The goal of immunomodulatory gene therapy is the introduction of genes that will enhance the immune system's response to the tumor and increase the immunogenicity of the tumor. The expression of cytokines with antitumor activity such as interleukin (IL)-2 (Proleukin) and IL-12 has been the main focus of immunomodulatory gene therapy thus far. IL-2 and IL-12 have been used alone or in conjunction with suicide gene therapy or tissue-specific promoters and have shown promise in vitro and in vivo for both follicular cell-derived and medullary cancers.[80-83]
Conclusions
The majority of thyroid cancers are slow-growing and easily treatable, with an excellent prognosis after appropriate surgical and medical therapy. Despite this, there has been no improvement in overall survival for thyroid cancer in the past 20 years. Unfortunately, 10% to 15% of thyroid cancers do not follow an indolent course, and exhibit aggressive behavior. Approximately one-third of patients with differentiated thyroid cancers will have tumor recurrences, and most will be diagnosed within the first 10 years after treatment. Dedifferentiation occurs in about 30% of patients with persistent or recurrent thyroid cancer leading to poorer responses to conventional therapy and difficulty monitoring tumor burden. Distant metastases are present in about 20% of those who recur. Overall, about 50% of patients with distant metastases die within 5 years.

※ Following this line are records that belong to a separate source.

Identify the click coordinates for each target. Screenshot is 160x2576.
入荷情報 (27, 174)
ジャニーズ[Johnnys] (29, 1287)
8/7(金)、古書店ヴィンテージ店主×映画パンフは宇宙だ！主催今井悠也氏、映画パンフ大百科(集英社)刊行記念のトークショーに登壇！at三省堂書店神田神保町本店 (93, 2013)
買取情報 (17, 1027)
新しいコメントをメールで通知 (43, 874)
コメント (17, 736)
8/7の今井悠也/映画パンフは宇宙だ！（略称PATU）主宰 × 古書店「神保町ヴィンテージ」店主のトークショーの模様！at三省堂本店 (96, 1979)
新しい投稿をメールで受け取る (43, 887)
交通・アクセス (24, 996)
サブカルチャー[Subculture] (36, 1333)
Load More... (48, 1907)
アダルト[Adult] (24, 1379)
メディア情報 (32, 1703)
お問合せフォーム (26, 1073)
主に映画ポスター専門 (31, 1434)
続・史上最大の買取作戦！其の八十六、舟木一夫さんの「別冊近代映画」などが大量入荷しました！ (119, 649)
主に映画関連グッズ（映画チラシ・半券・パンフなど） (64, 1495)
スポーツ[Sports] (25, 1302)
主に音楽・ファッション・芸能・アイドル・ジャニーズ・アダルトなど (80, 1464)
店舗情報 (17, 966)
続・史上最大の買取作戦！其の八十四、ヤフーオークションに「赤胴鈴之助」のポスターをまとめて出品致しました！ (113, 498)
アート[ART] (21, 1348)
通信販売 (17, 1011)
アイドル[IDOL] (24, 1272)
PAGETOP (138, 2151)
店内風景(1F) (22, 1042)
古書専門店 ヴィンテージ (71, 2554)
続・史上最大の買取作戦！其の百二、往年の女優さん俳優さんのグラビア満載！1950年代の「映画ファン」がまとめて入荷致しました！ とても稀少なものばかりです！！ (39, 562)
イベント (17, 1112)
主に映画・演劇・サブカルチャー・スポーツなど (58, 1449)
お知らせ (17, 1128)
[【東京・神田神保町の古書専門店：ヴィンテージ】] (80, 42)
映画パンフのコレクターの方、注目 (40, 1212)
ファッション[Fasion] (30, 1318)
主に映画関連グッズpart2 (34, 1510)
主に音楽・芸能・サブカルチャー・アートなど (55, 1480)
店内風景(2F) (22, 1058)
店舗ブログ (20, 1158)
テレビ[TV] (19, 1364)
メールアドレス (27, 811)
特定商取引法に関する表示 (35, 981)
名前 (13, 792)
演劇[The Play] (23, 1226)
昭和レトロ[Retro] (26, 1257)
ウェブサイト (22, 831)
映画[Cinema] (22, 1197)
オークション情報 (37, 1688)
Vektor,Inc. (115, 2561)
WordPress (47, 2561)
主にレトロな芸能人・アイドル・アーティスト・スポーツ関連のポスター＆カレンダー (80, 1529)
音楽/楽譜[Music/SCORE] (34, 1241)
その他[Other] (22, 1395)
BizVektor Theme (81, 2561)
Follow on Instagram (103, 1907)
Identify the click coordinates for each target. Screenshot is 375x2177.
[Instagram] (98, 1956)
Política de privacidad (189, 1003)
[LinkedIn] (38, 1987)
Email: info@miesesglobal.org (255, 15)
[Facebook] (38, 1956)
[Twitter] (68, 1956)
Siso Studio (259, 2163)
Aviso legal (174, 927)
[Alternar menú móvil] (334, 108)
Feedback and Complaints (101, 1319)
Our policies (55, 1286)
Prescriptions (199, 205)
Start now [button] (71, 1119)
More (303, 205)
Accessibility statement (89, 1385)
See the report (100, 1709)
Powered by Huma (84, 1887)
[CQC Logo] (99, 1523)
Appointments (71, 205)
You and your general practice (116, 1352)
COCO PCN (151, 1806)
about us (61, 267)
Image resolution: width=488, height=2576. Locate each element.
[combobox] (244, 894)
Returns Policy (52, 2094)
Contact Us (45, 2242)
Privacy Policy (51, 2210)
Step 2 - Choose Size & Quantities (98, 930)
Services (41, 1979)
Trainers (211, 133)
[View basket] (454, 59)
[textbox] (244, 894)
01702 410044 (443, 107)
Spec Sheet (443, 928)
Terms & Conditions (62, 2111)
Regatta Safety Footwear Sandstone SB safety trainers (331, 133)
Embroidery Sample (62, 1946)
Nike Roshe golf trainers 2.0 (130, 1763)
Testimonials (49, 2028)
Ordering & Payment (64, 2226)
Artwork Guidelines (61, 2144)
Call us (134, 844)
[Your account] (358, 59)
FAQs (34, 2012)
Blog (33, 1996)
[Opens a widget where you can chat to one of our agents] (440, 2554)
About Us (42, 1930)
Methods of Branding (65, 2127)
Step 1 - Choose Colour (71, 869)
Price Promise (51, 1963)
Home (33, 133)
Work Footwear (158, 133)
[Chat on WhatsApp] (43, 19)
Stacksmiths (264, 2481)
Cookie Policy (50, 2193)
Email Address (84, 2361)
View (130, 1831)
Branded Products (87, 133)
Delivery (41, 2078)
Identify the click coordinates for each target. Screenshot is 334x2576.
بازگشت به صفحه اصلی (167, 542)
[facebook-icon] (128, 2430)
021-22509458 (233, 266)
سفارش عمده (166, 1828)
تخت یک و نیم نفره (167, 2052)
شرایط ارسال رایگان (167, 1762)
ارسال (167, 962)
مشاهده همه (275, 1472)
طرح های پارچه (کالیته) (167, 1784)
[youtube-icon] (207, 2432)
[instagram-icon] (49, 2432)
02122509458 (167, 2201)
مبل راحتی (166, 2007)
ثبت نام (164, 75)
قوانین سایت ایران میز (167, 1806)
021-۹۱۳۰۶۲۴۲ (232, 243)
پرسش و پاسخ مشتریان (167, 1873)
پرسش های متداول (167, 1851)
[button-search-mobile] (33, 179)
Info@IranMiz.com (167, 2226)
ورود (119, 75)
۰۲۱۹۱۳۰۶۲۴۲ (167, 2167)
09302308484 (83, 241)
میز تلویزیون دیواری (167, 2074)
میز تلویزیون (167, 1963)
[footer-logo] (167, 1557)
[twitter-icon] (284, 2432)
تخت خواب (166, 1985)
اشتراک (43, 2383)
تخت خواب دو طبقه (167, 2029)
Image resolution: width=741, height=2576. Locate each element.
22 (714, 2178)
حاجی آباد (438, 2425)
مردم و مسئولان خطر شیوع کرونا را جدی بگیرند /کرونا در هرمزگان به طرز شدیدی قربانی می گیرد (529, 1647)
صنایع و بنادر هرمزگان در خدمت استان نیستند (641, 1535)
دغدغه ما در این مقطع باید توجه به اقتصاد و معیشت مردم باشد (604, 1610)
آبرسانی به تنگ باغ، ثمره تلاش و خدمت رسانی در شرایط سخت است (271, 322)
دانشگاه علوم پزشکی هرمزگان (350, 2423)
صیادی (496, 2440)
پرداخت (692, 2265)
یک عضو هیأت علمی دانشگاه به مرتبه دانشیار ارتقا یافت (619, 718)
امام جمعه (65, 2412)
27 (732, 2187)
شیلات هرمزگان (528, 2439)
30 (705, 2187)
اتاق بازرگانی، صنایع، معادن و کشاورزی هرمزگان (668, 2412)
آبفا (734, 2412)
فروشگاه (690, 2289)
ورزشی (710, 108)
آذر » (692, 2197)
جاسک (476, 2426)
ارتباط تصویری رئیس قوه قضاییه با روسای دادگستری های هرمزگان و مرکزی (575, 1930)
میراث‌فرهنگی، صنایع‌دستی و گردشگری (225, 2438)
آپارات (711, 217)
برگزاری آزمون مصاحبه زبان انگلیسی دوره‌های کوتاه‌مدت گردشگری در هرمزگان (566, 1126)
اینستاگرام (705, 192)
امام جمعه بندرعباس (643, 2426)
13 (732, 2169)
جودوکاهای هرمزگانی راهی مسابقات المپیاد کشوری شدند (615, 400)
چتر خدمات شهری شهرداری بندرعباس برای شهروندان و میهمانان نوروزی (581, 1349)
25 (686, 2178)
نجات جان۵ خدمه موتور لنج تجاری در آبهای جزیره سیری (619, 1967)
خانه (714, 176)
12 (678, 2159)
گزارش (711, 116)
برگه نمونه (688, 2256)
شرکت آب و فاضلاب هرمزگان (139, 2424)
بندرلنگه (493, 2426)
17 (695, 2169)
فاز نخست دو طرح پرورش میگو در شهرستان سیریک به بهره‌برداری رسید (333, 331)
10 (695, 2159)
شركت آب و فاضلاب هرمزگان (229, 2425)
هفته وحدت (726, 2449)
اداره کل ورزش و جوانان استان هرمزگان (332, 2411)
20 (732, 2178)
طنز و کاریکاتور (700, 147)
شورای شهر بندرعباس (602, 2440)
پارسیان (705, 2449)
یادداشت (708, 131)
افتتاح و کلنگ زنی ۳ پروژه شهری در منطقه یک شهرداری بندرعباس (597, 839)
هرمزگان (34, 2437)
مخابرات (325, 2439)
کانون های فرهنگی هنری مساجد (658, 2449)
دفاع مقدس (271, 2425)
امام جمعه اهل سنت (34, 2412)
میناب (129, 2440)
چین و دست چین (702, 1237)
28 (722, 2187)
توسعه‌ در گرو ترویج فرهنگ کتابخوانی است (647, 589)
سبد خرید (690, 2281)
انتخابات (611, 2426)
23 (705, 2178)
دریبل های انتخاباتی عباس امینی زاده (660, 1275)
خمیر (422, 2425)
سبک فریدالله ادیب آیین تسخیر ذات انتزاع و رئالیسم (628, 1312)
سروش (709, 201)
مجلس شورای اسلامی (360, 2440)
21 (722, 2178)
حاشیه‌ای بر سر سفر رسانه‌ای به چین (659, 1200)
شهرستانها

Clinicians need to be able to identify tumors with more aggressive biology and treat them accordingly with more aggressive regimens. Novel therapies utilizing molecular targets, redifferentiation agents, and gene therapy are exciting potential therapeutic options on the horizon.
Financial Disclosure: The authors have no significant financial interest or other relationship with the manufacturers of any products or providers of any service mentioned in this article.